## Materials provided
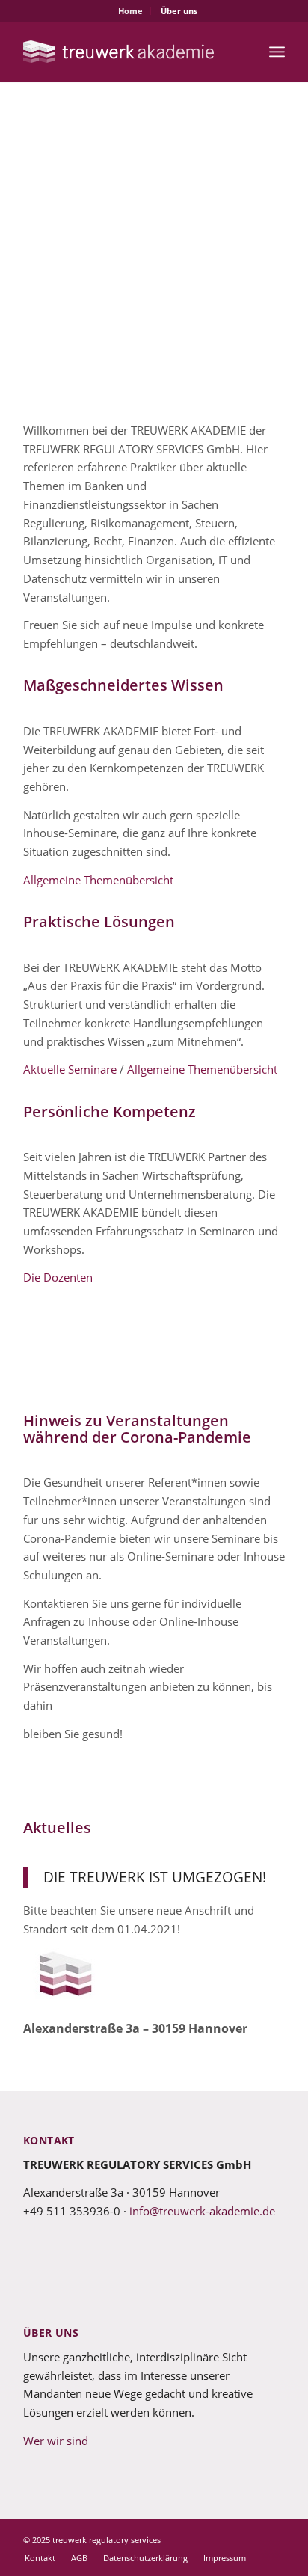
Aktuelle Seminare (70, 1069)
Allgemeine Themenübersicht (98, 879)
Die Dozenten (58, 1277)
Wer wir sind (55, 2440)
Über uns (179, 10)
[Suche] (244, 52)
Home (130, 10)
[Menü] (277, 52)
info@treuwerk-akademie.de (202, 2210)
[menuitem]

## Problem to work on
Find the line with "Allgemeine Themenübersicht (98, 879)" in the listing. Reproduce it and all the lines after it, exactly, through the last line.

## Completed task
Allgemeine Themenübersicht (98, 879)
Die Dozenten (58, 1277)
Wer wir sind (55, 2440)
Über uns (179, 10)
[Suche] (244, 52)
Home (130, 10)
[Menü] (277, 52)
info@treuwerk-akademie.de (202, 2210)
[menuitem]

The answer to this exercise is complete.